TSM 6.2.3 and Lower DB Reorg Issue

One of our TSM servers started to experience large numbers of "ANR0530W - internal server error detected messages."  With further investigation we identified that these were related to ANR0162W which are DB deadlock or timeout problems. These errors were causing our DB TDP backups to fail and I eventually called support. I provided our db2diag.log file and a dump of our actlog for the last 24 hrs. and they found the issue to be the DB2 reorg process was locking records and tables and creating the deadlock situation. The problem was compounded in that with TSM versions 6.2.3 or lower the DB2 reorg process cannot be schedule so it can kick off during backups or processes that can create these deadlocks. So to resolve the issue I was told I needed to upgrade our TSM server to 6.2.4 or higher. With TSM 6.2.4 and higher you can schedule the reorg process using the REORGBEGINTIME and REORGDURATION parameters to schedule the reorg within a window.

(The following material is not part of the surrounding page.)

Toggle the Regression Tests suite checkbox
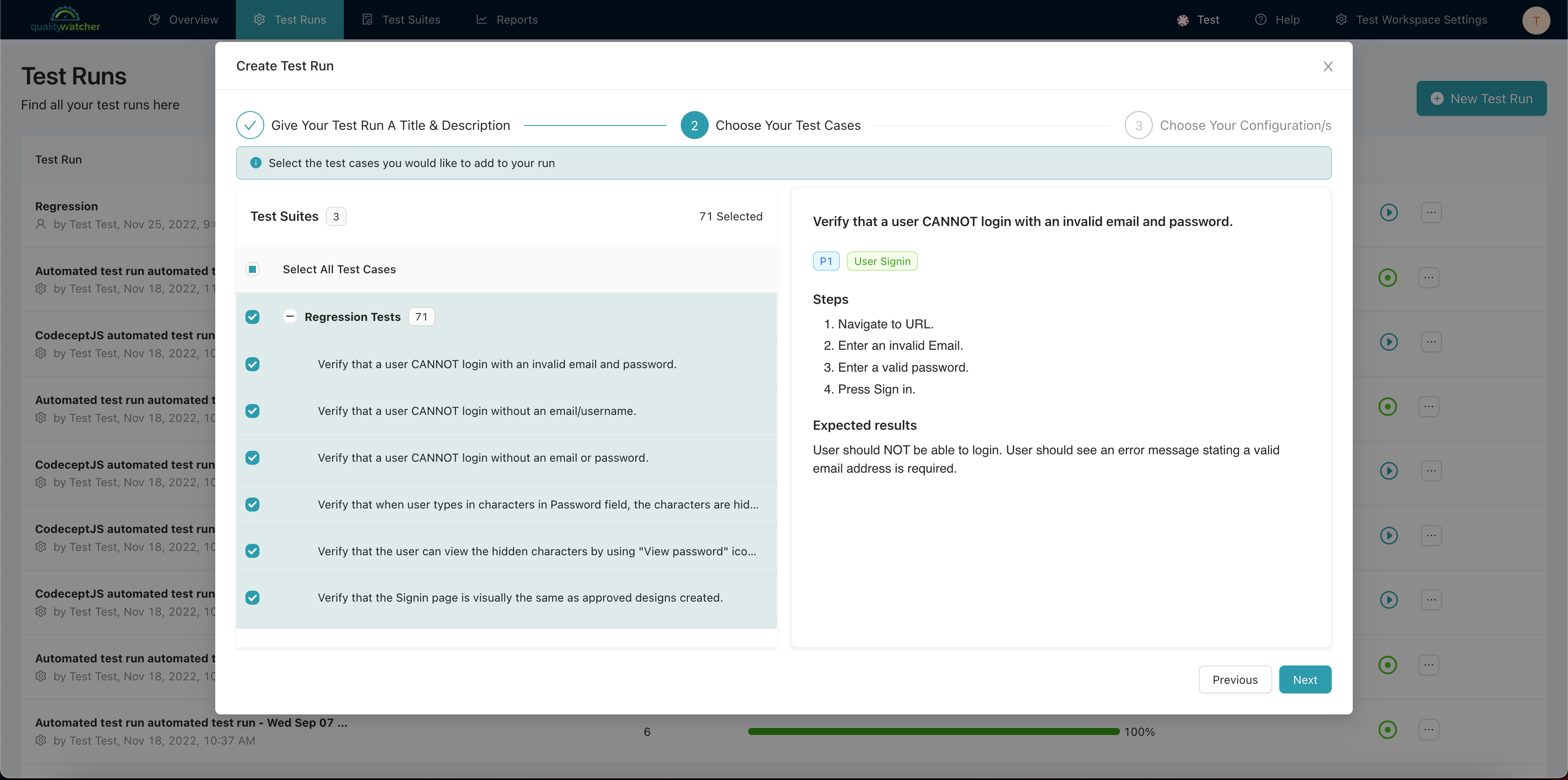Screen dimensions: 1568x780 [252, 317]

You can see the details of the APAR here.

Thursday, May 10, 2012

Client Lockdown

A directive came down for 75+ windows servers to be "locked down" when it came to accessing their backup data. The TSM client will allow anyone to open the client GUI and restore files with which they have permission. So I considered the various ways to keep anyone from accessing TSM and restoring data; we could set permissions on the GUI and command line to not allow executing unless in the admin group, We could delete the command line and GUI executable, or we could simply set the SESSIONINIT option on the server.  After weighing the options the SESSIONINIT was the easier and most direct way to keep anyone but a TSM admin from restoring data.  Once SESSIONINIT is set the TSM client GUI, command line, and web GUI will not be allowed to initiate a session. All restores will have to be executed through a schedule from the TSM server. Of course you can temporarily turn SESSIONINIT off, but only a TSM admin can do so, making it easier to track who's accessed the data.


(Note: SESSIONINIT does not support the CAD)

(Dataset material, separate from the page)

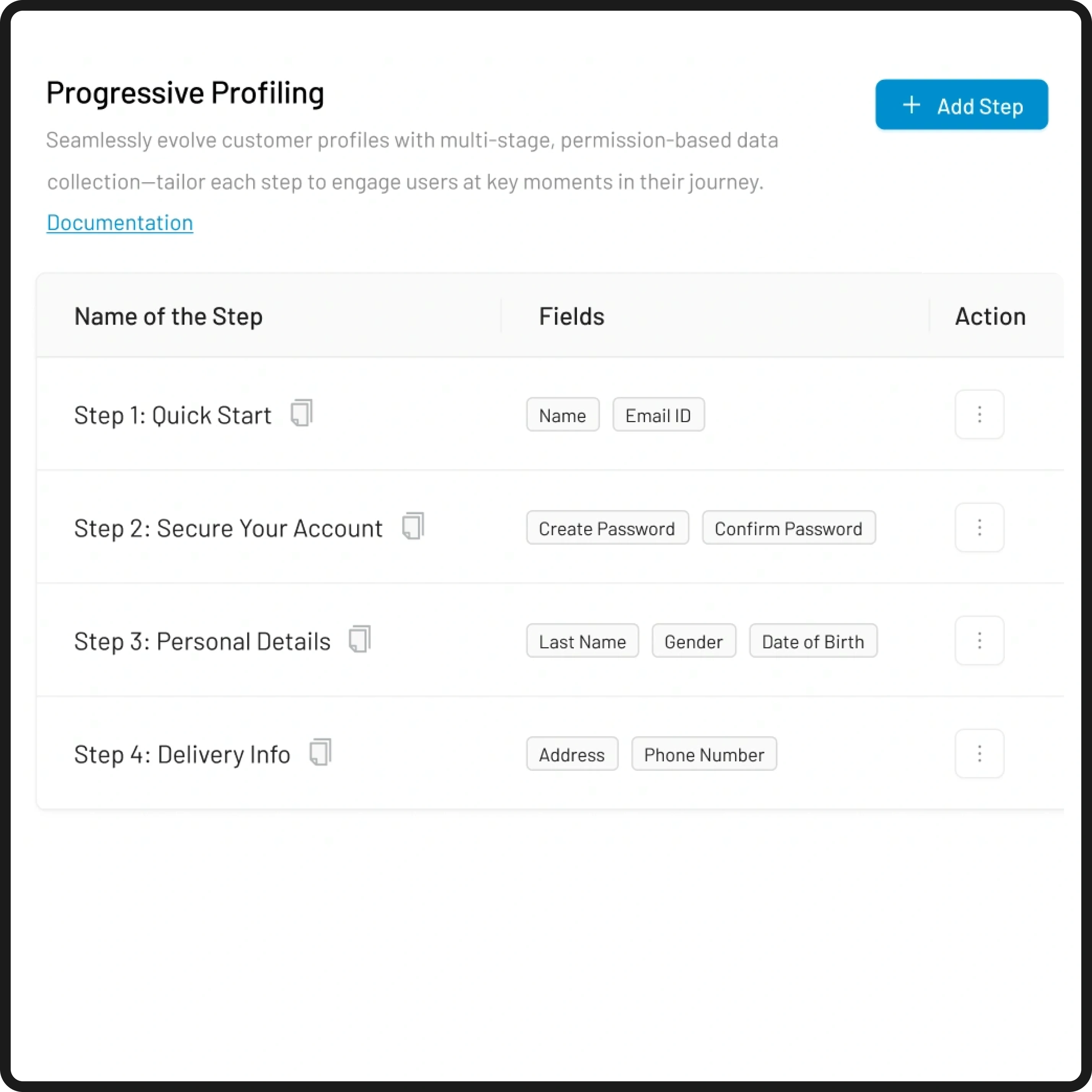Choose the Gender field tag
Viewport: 1092px width, 1092px height.
[694, 641]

The problem was how to update 75+ Windows servers options file and then restart the TSM Scheduler. So you can change any MANAGEDSERVICES options to WEBCLIENT using a client option set, but SESSIONINIT is another problem. As it turns out, if you set SESSIONINIT on the TSM server you have to put the HLAddress and LLAddress in the node definition on the server.  The client dsm.opt must have the TCPCLIENTADDRESS and TCPCLIENTPORT in the dsm.opt. What we didn't know was that we also had to put SESSIONINIT  SERVERONLY in the dsm.opt also. If you set SESSIONINIT on the TSM server and not on the client and the scheduler was defined with /validate:yes then you will get "password" errors and the scheduler will crash. The reason for this is that TSM does not allow client initiated sessions, but the scheduler when started is trying to validate its password. Since the scheduler can't validate the password it fails similar to when the password has not been set when using PASSWORDACCESS GENERATE


We had the TCP Client settings, but adding SESSIONINIT to all 75+ servers would have been a chore...unless you know how to use the Windows command prompt and dsmcutil. Here's how I added the SESSIONINIT option to all 75 servers.

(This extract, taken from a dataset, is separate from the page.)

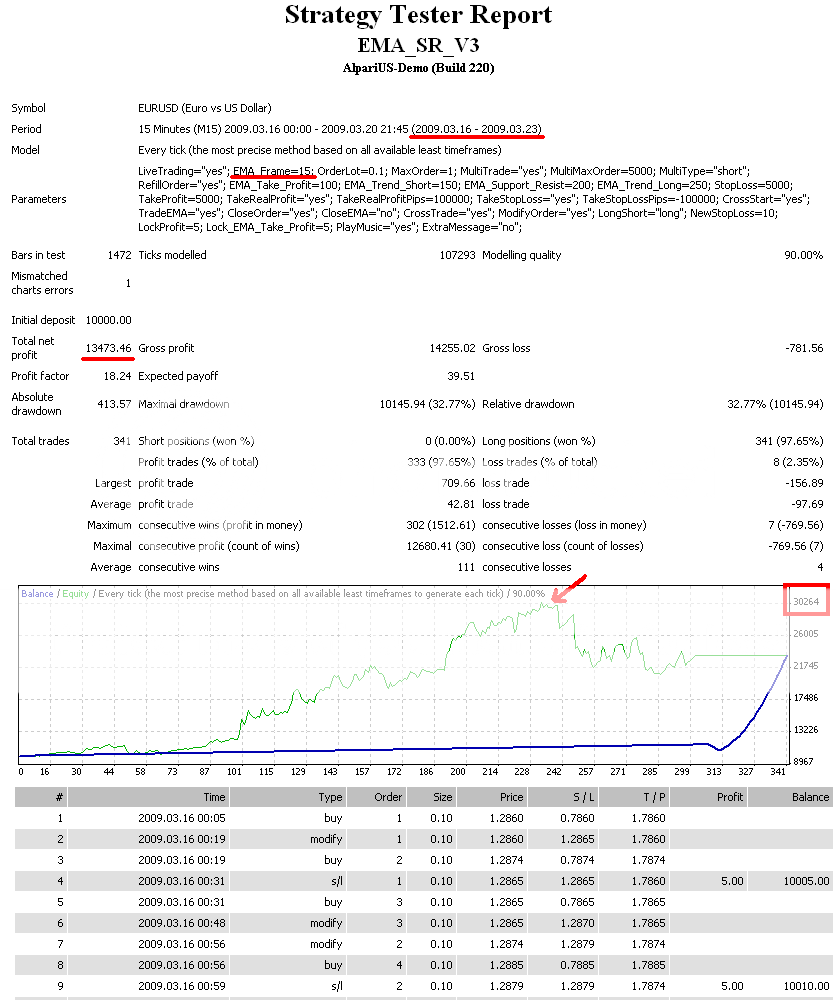Click the Balance column header in table
Image resolution: width=836 pixels, height=1000 pixels.
pyautogui.click(x=810, y=797)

Example of how to remotely add a line to the dsm.opt


c:\echo SESSIONINIT SERVERONLY >> \\WINSERVPRD20\C$\progra~1\tivoli\tsm\baclient\dsm.opt

I put the command for all 75 into a batch file and ran it looking for errors (not all our servers had TSM installed in the default location). Then I used the dsmcutil command to stop and start the TSM scheduler remotely.

Example of stopping and starting the TSM Scheduler service

c:\C:\progra~1\tivoli\tsm\baclient\dsmcutil stop /name:"TSM Client Acceptor" /machine:WINSERVPRD20
c:\C:\progra~1\tivoli\tsm\baclient\dsmcutil start /name:"TSM Client Acceptor" /machine:WINSERVPRD20

I needed to restart the scheduler on all 75 servers so once again I created a Windows command line batch file with the following commands in a list and it restarted all 75 quickly and easily from my own desktop.